A Simple and Scalable Representation for Graph Generation
Yunhui Jang, Seul Lee, Sungsoo Ahn
TL;DR
This work addresses the scalability bottleneck of graph-generation methods that rely on quadratic adjacency-matrix representations by introducing GEEL, a gap-encoded edge-list representation with a vocabulary bounded by $B^2$ and a representation size of $M$. By pairing GEEL with node-position embeddings and an autoregressive LSTM generator, the approach achieves $O(M)$ generation complexity and improves scalability, further extended to attributed graphs through a grammar. Empirically, GEEL yields state-of-the-art or competitive results across ten general graph benchmarks and two molecular datasets, with faster inference and reduced memory demands due to the compact representation. The method thus offers a practical, scalable path for generating large graphs and molecules, with released code for reproducibility.
Abstract
Recently, there has been a surge of interest in employing neural networks for graph generation, a fundamental statistical learning problem with critical applications like molecule design and community analysis. However, most approaches encounter significant limitations when generating large-scale graphs.

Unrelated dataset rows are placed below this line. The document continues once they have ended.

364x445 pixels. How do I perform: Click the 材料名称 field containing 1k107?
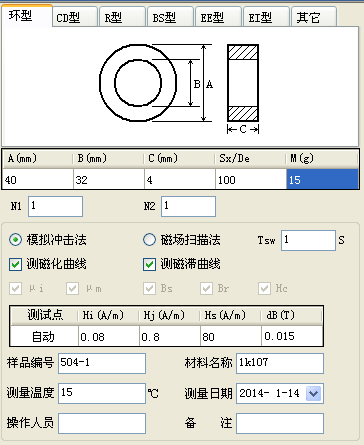[x=280, y=363]
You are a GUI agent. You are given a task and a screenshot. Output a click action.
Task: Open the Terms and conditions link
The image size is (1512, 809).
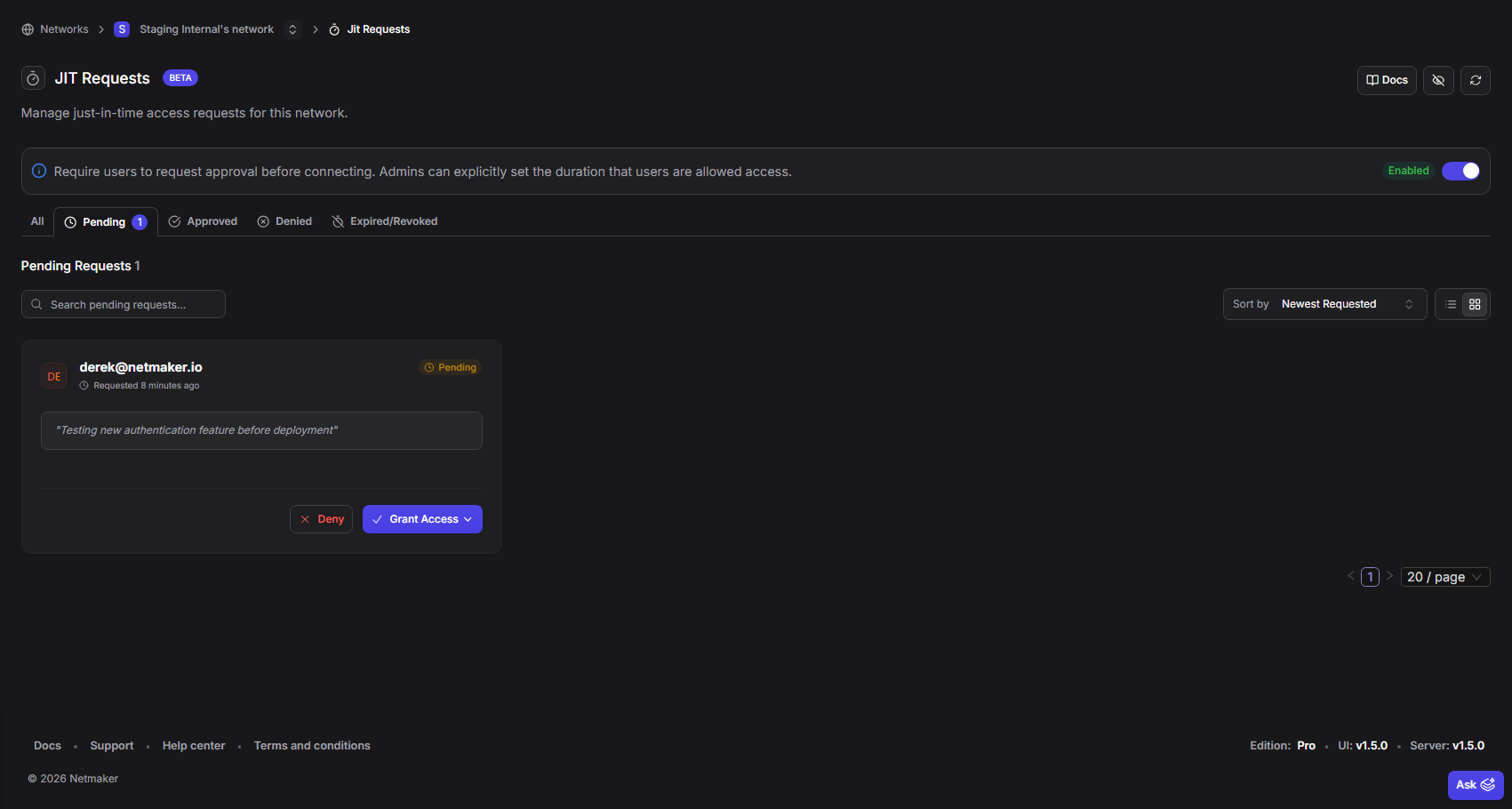(311, 746)
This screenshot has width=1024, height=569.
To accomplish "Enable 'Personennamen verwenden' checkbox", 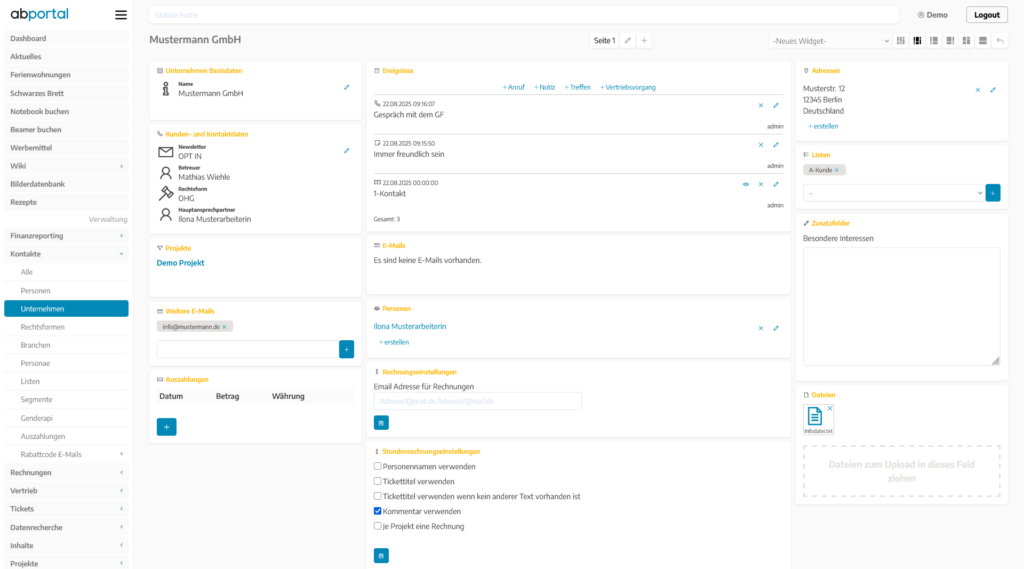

This is due to their requirement to output the full adjacency matrices whose size grows quadratically with the number of nodes. In response to this challenge, we introduce a new, simple, and scalable graph representation named gap encoded edge list (GEEL) that has a small representation size that aligns with the number of edges. In addition, GEEL significantly reduces the vocabulary size by incorporating the gap encoding and bandwidth restriction schemes. GEEL can be autoregressively generated with the incorporation of node positional encoding, and we further extend GEEL to deal with attributed graphs by designing a new grammar. Our findings reveal that the adoption of this compact representation not only enhances scalability but also bolsters performance by simplifying the graph generation process. We conduct a comprehensive evaluation across ten non-attributed and two molecular graph generation tasks, demonstrating the effectiveness of GEEL.